HammerDB v4.1 New Features Pt3: Step Workloads

 

HammerDB Variable or Step Workloads are an advanced testing feature that enables you to automatically vary the load on the database over a period of time. When taking this approach you would not focus on the test result but instead monitor the databases ability to cope with the variation in demand and transaction response times.

Step Workloads

To implement Step Workloads, HammerDB v4.1 introduces a CLI only command called steprun combined with a new XML configuration file called steps.xml.   the steprun command reads the XML configuration file and creates primary and replica instances of HammerDB per step with the replica instances starting at pre-defined time intervals automatically connecting back to the primary instance of HammerDB.

Primary and Replicas

When defining the workload it is best to think of the configuration as defining a pyramid with the primary at the base and the replicas sitting above it. Each replica must finish at the same time or earlier than the primary.  The primary running time continues to be defined by the standard settings. For example for configuring an Oracle workload the following commands set the rampup and duration running times respectively. Therefore in this case the workload woud run for 12 minutes with 2 minutes of rampup and 10 minutes of duration.

diset tpcc rampup 2 
diset tpcc duration 10

The replicas are defined in steps.xml in the config directory to determine how many virtual users each replica will configure, how soon after the previous instance has started the replica should start and how long it will run for.

<steps>
<replica1>
<start_after_prev>2</start_after_prev>
<duration>8</duration>
<virtual_users>2</virtual_users>
</replica1>
<replica2>
<start_after_prev>2</start_after_prev>
<duration>6</duration>
<virtual_users>2</virtual_users>
</replica2>
<replica3>
<start_after_prev>2</start_after_prev>
<duration>4</duration>
<virtual_users>2</virtual_users>
</replica3>
<replica4>
<start_after_prev>2</start_after_prev>
<duration>2</duration>
<virtual_users>2</virtual_users>
</replica4>
</steps>

If the configuration is incorrect HammerDB will report the error and fail to start the Step Workload.  In the following example we have set the default 2 minutes of rampup and 5 minutes of test.

diset tpcc rampup 2 
diset tpcc duration 5

In this case the workload errors because the replica running times exceed the primary.
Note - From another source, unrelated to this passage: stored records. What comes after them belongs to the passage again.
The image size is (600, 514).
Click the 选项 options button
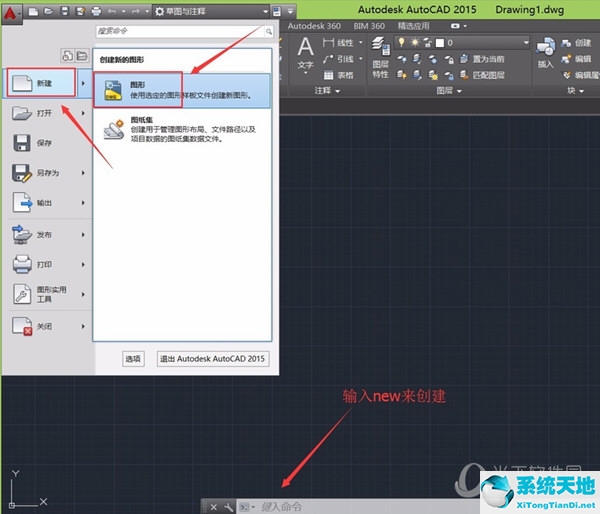[x=133, y=358]
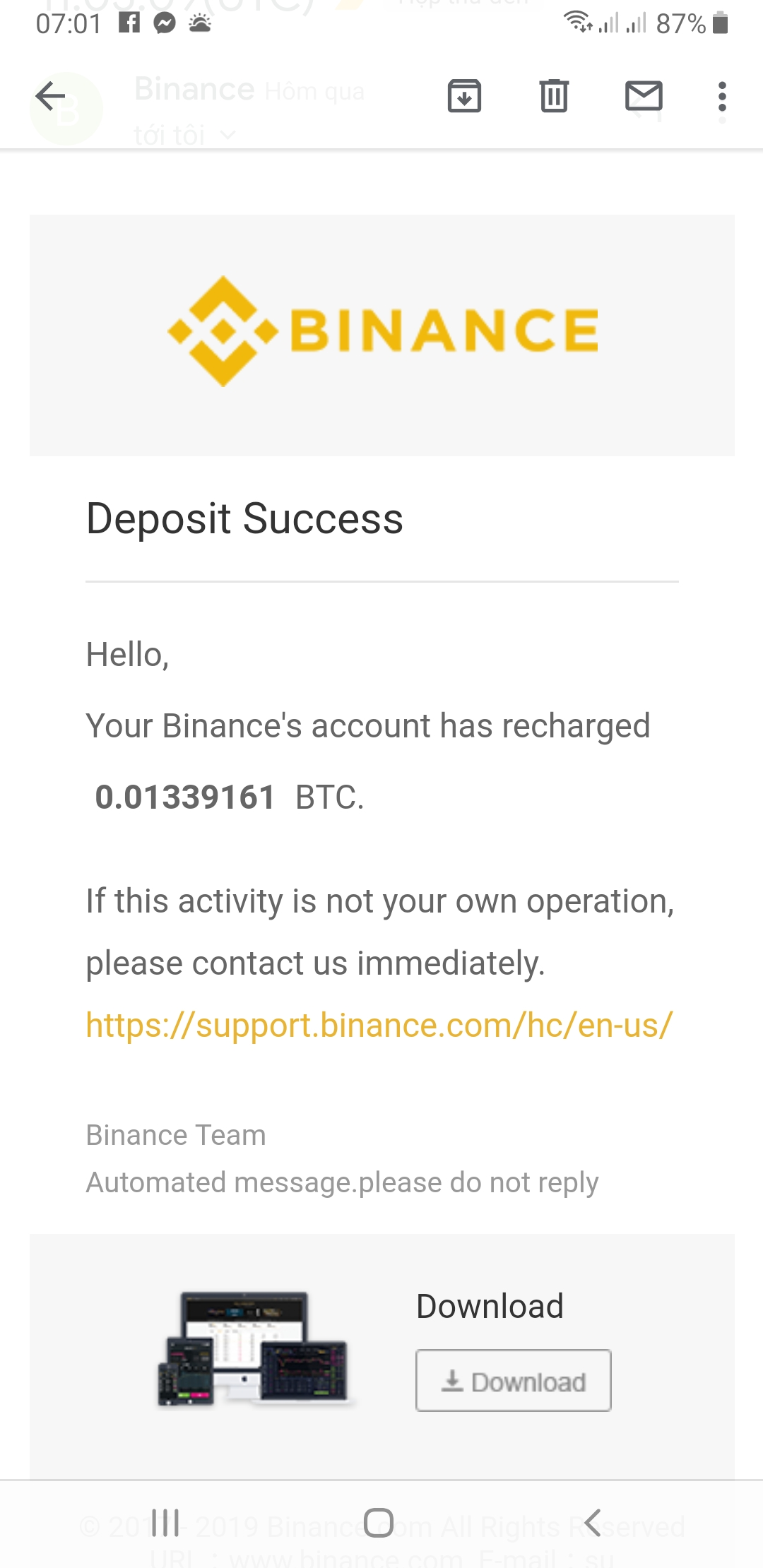Open Messenger notification in status bar
Viewport: 763px width, 1568px height.
[165, 23]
Value 2 for tpcc:rampup is the same as existing value 2, no change made
Value 5 for tpcc:duration is the same as existing value 5, no change made
primary starts immediately, runs rampup for 2 minutes then runs test for 5 minutes with 2 Active VU
replica1 starts 2 minutes after rampup completes and runs test for 8 minutes with 2 Active VU
Error: replica1 is set to complete after 12 minutes and is longer than the Primary running time of 7 minutes
replica2 starts 2 minutes after previous replica starts and runs test for 6 minutes with 2 Active VU
Error: replica2 is set to complete after 12 minutes and is longer than the Primary running time of 7 minutes
replica3 starts 2 minutes after previous replica starts and runs test for 4 minutes with 2 Active VU
Error: replica3 is set to complete after 12 minutes and is longer than the Primary running time of 7 minutes
replica4 starts 2 minutes after previous replica starts and runs test for 2 minutes with 2 Active VU
Error: replica4 is set to complete after 12 minutes and is longer than the Primary running time of 7 minutes
Error: Step workload primary running time must exceed the running time of all replicas

Instead the following script defines the rampup of 2 minutes and duration of 10 correctly so that the primary provides an adequate base for the pyramid, starting before and ending at the same time or after all of the replicas. The workload is started with the steprun command as the last command.  No commands should follow steprun as the command will intentionally exit all replicas and the primary when the workload is complete.

dbset db ora
dbset bm TPC-C
diset connection system_user system
diset connection system_password oracle
diset connection instance RAZPDB1
diset tpcc tpcc_user tpcc
diset tpcc tpcc_pass tpcc
diset tpcc total_iterations 10000000
diset tpcc ora_driver timed
diset tpcc rampup 2
diset tpcc duration 10
vuset logtotemp 1
vuset vu 2
steprun

Running this script it can be seen that without further intervention the primary and replicas are created with the replicas automatically connecting back to the primary,  the replicas are then started at the time interval given in the steps.xml file.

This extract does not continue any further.